The Court of Special Appeals recently held that the boundary line between Maryland and Virginia, west of the District of Columbia, although fixed in a theoretical manner, actually shifts over time along with erosion and accretion of the south bank of the Potomac River. (Potomac Shores Inc. v. River Riders Inc., No. 40, Sept. Term, 2013, 2014 WL 4259477 (Md. Ct. Spec. App. Aug. 29, 2014)).

Potomac Shores Inc. owns property on the southern bank of the upper Potomac River, about one mile downstream from Harpers Ferry, West Virginia. Potomac Shores Inc. claims title through an 1873 deed in its chain of title which described the boundary as the dividing line between Maryland and Virginia “bounding the south shore of the Potomac River at medium water mark.”

Since 1873, there has been accretion of the shoreline. Employees of River Riders Inc. frequently crossed over the Potomac and used a strip of land to which Potomac Shores Inc. claimed ownership.
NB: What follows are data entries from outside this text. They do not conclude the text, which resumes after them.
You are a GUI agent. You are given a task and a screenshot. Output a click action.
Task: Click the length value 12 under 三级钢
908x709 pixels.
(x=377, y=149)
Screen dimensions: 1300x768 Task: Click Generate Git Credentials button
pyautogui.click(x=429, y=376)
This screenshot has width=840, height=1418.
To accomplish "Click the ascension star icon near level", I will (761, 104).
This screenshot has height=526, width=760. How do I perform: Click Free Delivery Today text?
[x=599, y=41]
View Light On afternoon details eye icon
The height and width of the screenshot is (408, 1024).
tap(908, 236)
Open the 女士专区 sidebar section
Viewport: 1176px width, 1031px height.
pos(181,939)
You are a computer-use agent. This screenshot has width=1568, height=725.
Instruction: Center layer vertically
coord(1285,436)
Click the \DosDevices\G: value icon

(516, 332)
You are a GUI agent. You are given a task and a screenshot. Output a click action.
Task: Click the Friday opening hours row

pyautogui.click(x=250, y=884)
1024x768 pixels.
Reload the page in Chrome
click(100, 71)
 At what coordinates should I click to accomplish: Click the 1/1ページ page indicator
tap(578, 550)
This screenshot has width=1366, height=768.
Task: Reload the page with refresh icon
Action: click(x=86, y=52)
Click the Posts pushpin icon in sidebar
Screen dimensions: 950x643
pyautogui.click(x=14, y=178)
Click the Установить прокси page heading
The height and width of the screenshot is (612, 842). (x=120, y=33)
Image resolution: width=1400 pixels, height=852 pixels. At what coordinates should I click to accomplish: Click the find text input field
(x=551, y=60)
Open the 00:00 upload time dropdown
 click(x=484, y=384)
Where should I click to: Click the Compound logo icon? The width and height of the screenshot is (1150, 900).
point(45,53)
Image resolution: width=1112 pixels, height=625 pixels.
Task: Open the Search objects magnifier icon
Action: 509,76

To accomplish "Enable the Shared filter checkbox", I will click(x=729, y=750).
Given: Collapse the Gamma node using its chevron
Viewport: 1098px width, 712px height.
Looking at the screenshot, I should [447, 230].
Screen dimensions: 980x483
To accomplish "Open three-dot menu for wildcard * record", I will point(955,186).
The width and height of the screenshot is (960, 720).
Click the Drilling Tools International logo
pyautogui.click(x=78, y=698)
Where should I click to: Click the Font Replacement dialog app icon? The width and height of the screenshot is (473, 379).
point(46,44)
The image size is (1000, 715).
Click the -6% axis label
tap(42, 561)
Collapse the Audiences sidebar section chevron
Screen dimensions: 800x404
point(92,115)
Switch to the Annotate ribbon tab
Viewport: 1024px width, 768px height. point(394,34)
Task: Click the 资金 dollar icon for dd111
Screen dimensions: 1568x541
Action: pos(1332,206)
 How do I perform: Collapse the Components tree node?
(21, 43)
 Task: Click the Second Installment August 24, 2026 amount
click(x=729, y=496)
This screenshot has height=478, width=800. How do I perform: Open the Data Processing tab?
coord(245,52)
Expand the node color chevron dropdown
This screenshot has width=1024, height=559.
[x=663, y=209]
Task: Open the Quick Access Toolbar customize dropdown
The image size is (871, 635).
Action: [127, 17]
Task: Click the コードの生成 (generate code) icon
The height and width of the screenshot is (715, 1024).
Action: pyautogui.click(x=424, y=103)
Potomac Shores filed suit in Maryland, alleging a trespass. The Circuit Court of Washington County held that it did not have jurisdiction because the property in question is in Virginia. Potomac Shores appealed.

The Court of Special Appeals heard oral arguments and then asked the Attorneys General of Maryland and Virginia to file amici curiae briefs. The attorneys general filed a joint brief in which they agreed with the circuit court. The Court of Special Appeals did as well, and so it affirmed the circuit court decision.

History relating to the boundary

The case provides an interesting overview of the boundary issues between Maryland and Virginia since the grant from King Charles I to Lord Baltimore in 1632. Other colonial grants were not consistent with that one, including grants from King James I to the London Company to establish the colony at Jamestown and in 1688 the grant from King James II to Thomas Culpeper, father-in-law of Thomas, Lord Fairfax.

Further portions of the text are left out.